Thank you all my Halloween friends! Hope everyone has a great Halloween time tonight!!!


----------



## tgoodman (Sep 25, 2009)

Where do you host your party where you can have 120+ guests? Do you foot the bill for everything or do guests contribute? Looks like it was a great time!


----------



## Edward (Sep 24, 2010)

We rent different venues for our party. In the past we actually rented a castle ( Castle McCulloch, Jamestown, NC ), this year we rented a place called Magnolia Manor, ( Colfax, NC ) which is a huge southern mansion. Both of these venues do a lot of weddings, and social events. And yes, we take care of the entire event. We don't want our friends to have to contribute to an event that we host. It is our one big event of the year, so we plan for it the whole year leading up to the day it takes place. We're already thinking about next year's party! Thanks for all the compliments friends. Like you all, we do love Halloween!


----------



## HexMe (Jul 23, 2009)

Thanks for the invite, Edward! Where in N.C. are you? My husband and I have our house on the market right now and we're hoping to move to the Raleigh area as soon as it sells, so the drive might not be so bad after all!


----------



## rexygirl (Nov 2, 2009)

Awesome costumes!!


----------



## Edward (Sep 24, 2010)

Hey HexMe, we're in High Point, about 1.5 hours from Raleigh. Let us know if you do make the move, we'll put you on the guest list! Happy Halloween!!!


----------



## AthenaHM (Oct 27, 2011)

More to come , but these are some good times that were had by all at our party on the 27th. We had about 50 people there. You probably can't see me, but in the group photo, I am squished underneath the other four people in the photo. The handsome guy in the bowler is my other half


----------



## Edward (Sep 24, 2010)

Looks like your guest were enjoying themselves on Saturday!! Have a great Halloween night tonight !!


----------



## tgoodman (Sep 25, 2009)

Edward, it sounds amazing! I'm curious... how long have you been hosting an annual party? Do you decorate extensively at each venue you choose for your party? I have toyed with the idea of having our party somewhere other than our home.
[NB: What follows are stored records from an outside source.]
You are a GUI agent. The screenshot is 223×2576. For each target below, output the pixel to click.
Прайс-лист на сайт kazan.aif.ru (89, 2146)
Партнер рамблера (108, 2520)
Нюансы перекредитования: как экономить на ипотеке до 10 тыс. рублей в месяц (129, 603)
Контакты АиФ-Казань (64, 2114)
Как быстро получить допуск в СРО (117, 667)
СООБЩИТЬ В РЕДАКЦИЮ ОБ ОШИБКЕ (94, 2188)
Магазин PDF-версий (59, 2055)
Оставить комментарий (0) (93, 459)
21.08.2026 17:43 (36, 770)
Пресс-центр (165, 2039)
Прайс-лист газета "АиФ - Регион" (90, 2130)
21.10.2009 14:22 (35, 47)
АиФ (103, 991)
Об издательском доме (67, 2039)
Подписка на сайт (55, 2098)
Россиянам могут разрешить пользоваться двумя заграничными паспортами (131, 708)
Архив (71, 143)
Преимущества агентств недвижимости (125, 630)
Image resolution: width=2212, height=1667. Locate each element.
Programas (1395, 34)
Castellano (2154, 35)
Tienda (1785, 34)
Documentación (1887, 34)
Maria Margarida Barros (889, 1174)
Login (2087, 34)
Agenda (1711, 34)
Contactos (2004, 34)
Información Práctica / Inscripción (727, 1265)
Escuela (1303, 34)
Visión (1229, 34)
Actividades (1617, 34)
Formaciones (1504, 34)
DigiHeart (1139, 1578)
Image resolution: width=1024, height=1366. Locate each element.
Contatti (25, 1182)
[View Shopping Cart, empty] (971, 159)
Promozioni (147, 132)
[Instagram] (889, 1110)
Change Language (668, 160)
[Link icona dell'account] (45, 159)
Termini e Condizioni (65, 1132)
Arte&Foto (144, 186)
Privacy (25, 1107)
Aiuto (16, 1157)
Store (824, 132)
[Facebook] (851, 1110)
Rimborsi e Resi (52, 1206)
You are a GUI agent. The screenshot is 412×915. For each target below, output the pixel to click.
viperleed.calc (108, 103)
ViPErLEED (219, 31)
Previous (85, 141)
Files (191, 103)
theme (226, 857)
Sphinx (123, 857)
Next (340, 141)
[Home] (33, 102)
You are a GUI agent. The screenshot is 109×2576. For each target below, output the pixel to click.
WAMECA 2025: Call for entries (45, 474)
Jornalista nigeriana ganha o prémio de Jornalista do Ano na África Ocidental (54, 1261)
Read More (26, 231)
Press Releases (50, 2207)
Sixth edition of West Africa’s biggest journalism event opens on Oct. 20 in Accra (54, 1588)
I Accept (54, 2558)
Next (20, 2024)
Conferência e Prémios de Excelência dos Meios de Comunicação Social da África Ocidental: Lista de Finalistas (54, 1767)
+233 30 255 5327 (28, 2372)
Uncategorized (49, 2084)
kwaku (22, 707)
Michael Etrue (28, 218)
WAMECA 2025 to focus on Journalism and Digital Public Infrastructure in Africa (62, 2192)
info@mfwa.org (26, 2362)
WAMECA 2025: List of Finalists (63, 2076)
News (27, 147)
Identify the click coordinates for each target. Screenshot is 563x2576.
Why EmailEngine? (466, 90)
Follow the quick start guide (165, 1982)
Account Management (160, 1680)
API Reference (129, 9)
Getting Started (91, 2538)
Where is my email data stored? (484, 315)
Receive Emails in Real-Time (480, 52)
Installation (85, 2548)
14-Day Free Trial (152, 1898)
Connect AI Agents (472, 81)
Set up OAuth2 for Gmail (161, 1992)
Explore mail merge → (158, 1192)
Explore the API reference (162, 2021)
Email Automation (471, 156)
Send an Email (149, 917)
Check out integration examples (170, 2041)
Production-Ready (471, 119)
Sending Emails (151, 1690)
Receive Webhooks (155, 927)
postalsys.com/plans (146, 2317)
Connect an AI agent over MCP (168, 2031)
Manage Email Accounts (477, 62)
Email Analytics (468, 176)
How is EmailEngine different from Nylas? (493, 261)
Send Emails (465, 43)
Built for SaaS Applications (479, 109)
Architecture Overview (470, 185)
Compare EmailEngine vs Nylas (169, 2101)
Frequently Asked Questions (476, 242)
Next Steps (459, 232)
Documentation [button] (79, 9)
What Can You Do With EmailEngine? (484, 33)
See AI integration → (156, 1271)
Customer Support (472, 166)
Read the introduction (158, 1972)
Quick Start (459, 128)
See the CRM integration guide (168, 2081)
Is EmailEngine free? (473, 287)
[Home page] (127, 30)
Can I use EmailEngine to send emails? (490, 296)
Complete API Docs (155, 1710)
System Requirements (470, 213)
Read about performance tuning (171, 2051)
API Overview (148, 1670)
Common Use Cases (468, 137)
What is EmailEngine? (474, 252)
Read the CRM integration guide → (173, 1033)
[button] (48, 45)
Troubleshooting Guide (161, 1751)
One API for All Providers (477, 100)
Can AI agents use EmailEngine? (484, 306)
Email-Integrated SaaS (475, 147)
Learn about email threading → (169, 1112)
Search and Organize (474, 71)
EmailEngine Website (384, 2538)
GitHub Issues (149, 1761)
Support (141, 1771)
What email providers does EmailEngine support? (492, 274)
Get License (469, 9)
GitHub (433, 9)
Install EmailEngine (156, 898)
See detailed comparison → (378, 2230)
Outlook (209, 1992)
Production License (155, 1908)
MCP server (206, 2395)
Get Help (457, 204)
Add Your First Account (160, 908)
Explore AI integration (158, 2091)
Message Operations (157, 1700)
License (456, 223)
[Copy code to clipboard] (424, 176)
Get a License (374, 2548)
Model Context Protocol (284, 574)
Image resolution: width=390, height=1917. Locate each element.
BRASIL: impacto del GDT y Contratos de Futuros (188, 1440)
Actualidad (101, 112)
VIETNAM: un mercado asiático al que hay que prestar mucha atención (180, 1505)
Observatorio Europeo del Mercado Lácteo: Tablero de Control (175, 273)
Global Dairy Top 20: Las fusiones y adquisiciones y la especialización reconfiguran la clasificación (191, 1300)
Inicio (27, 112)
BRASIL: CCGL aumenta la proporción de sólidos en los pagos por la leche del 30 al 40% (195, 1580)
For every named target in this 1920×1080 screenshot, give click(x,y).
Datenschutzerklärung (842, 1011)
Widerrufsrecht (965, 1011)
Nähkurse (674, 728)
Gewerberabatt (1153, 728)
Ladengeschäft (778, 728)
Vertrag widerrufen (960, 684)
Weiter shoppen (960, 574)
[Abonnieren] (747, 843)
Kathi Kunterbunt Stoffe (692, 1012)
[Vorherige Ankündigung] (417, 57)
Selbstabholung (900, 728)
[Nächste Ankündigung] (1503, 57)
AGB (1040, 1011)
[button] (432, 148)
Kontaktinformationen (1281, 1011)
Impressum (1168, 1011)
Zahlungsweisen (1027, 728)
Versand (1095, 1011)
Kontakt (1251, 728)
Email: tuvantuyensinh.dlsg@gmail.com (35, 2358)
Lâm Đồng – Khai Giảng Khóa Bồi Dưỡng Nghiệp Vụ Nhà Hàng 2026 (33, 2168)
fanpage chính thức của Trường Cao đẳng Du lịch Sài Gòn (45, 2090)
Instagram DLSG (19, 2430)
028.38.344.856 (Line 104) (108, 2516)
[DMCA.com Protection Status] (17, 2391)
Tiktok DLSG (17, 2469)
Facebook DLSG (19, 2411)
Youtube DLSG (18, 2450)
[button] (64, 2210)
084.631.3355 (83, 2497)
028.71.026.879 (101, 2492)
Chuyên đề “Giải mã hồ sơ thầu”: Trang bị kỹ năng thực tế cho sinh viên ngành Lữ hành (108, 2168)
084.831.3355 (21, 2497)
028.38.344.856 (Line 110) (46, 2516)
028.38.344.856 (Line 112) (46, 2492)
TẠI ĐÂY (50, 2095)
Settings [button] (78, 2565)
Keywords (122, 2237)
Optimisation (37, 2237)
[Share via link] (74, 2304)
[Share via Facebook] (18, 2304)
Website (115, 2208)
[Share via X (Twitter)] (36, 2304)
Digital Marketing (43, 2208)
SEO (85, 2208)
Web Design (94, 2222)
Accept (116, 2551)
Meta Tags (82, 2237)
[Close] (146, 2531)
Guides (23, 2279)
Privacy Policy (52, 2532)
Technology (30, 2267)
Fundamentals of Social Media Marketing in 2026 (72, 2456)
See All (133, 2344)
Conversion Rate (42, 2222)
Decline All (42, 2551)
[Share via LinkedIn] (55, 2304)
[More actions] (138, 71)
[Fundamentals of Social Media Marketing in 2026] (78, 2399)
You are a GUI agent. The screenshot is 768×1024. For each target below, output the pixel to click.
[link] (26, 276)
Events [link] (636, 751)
Have you ever thought of renting a photo booth? Just an idea for your party next year, as they're pretty popular around here but a bit too expensive for my party. I imagine with the size of your party it would be a big hit.  Happy Halloween... 



Edward said:


> We rent different venues for our party. In the past we actually rented a castle ( Castle McCulloch, Jamestown, NC ), this year we rented a place called Magnolia Manor, ( Colfax, NC ) which is a huge southern mansion. Both of these venues do a lot of weddings, and social events. And yes, we take care of the entire event. We don't want our friends to have to contribute to an event that we host. It is our one big event of the year, so we plan for it the whole year leading up to the day it takes place. We're already thinking about next year's party! Thanks for all the compliments friends. Like you all, we do love Halloween!


----------



## Edward (Sep 24, 2010)

We have been hosting parties since 1993. Only in the last 3 or 4 years though have the parties grown to the size they are now. Earlier we kept them much smaller. We considered a photo booth this year, however we felt like the character artist would bring a more period feel to our party, as well as the strolling magician. Both were a huge hit. We do some of the decorating and our caterer does some as well. All together it usually is pretty extensive, but well worth it. Thanks for the suggestions though! Happy Halloween!!


----------



## crobin (Jun 14, 2012)

AthenaHM said:


> View attachment 140938
> View attachment 140941
> View attachment 140949
> More to come , but these are some good times that were had by all at our party on the 27th. We had about 50 people there. You probably can't see me, but in the group photo, I am squished underneath the other four people in the photo. The handsome guy in the bowler is my other half


Love the Captain Morgan pose in the first pic! Just wrote an article about the real Henry Morgan, he was quite a pirate! (Or privateer, to be more precise...)


----------



## AthenaHM (Oct 27, 2011)

Edward said:


> Looks like your guest were enjoying themselves on Saturday!! Have a great Halloween night tonight !!


Thanks Edward, I hope your Halloween was great! Here is a link to the album I posted with a few other pictures

http://www.halloweenforum.com/members/athenahm-albums-2012-halloween-party.html


----------



## toyjunkie (Oct 18, 2008)

Greetings neighbor Edward. I live in Rural Hall myself, just a few minutes north of Winston-Salem. Looks like you guys really had a great time. I've driven by Magnolia Manor many, many times on my way to Greensboro and it is a great place for any kind of event. I don't know how much you know about the history of the place, but the facility has only been there for a few years. It was actually designed and built to resemble an old southern plantation because of the trees that were already on the land. The trees were growing in a semi-circle as if somone had planted them to line a driveway, but there was never any record of anything having been built there. I still remember how things looked before Magnolia was built; almost as if it were just waiting for someone or something to bring it to life. Below is a link to their site for anyone wishing to see what Magnolia looks like today.

http://www.magnolia-manor.com/


----------